» **Quoted passage**:
********************

To add insult to injury, the Trump administration recently proposed selling nuclear technology to Saudi Arabia, arguably the world’s most potent state sponsor of terrorism and one of the most barbaric autocracies on Earth. Israel has received zero criticism from the Trump administration despite having nuclear weapons and refusing to sign the non-proliferation treaty, which almost every other nuclear power state has signed.

The Trump administration has made no secret of its obsession for regime change against Iran’s current leadership because it is one of the few nations in the Middle East that has successfully and actively resisted American influence. Iran is a massive counterweight against Israel and Saudi Arabia in the Middle East, and also boasts strong alliances with Russia, Syria, Lebanon, Iraq, Qatar, Palestine and the rebel Houthis of Yemen. All of these nations are aligned in regional proxy conflicts against the Saudis and the Israelis. Due to the Trump administration’s extremely pro-Israel stance, the U.S. has taken an even greater role in the region to forcefully push for Israeli and Saudi interests by supporting and arming proxy rebels against pro-Iran governments.

********************

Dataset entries
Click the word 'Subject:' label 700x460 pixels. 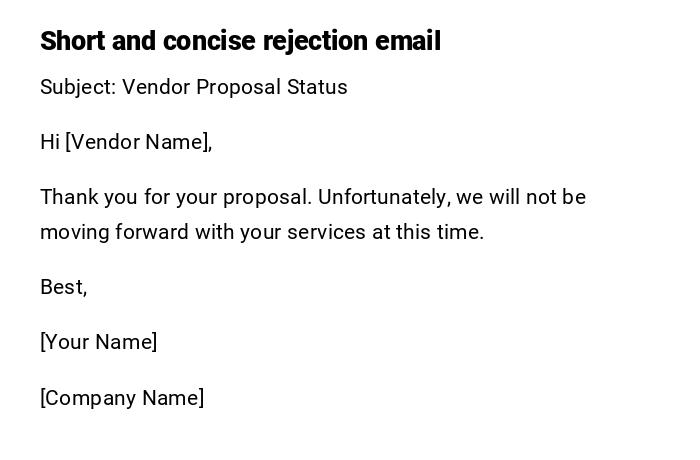click(78, 87)
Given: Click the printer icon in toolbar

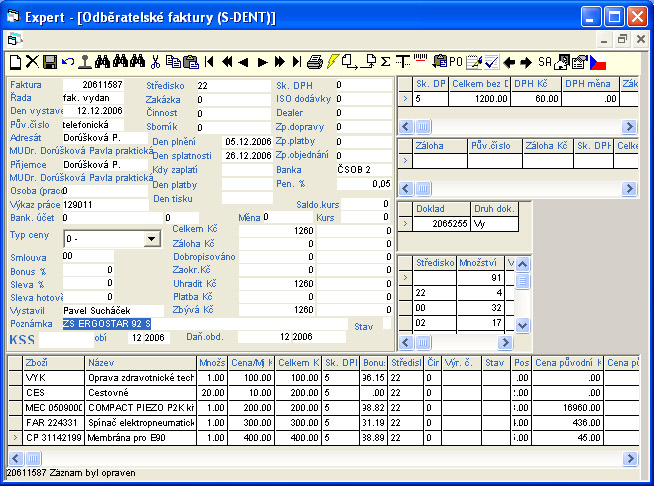Looking at the screenshot, I should tap(315, 62).
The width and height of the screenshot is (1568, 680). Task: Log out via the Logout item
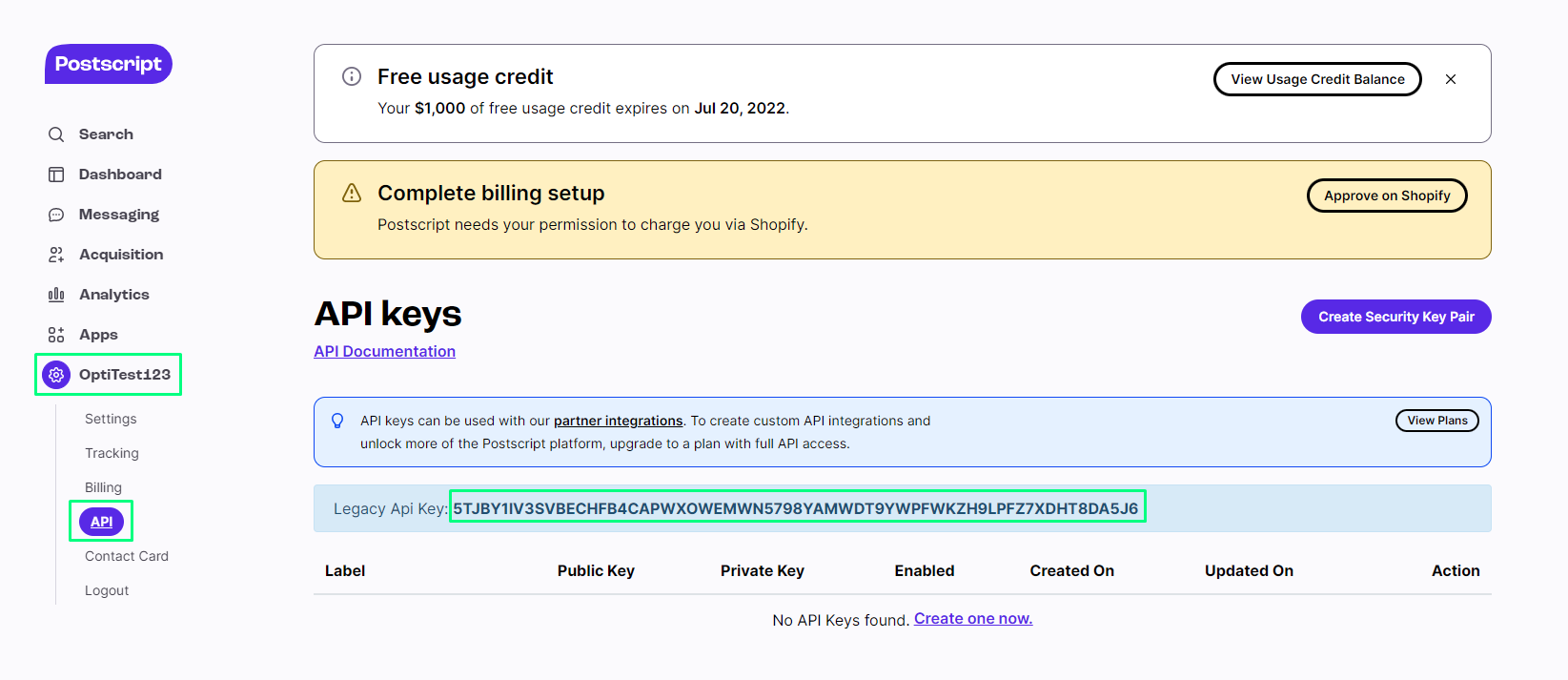(107, 590)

********************

» **What you need to do**: Rewrite the text on the Trump administration and Iran, starting with "To add insult" and going on through "state has signed.", putting "no criticism" in place of "zero criticism".

» **The answer**:
To add insult to injury, the Trump administration recently proposed selling nuclear technology to Saudi Arabia, arguably the world’s most potent state sponsor of terrorism and one of the most barbaric autocracies on Earth. Israel has received no criticism from the Trump administration despite having nuclear weapons and refusing to sign the non-proliferation treaty, which almost every other nuclear power state has signed.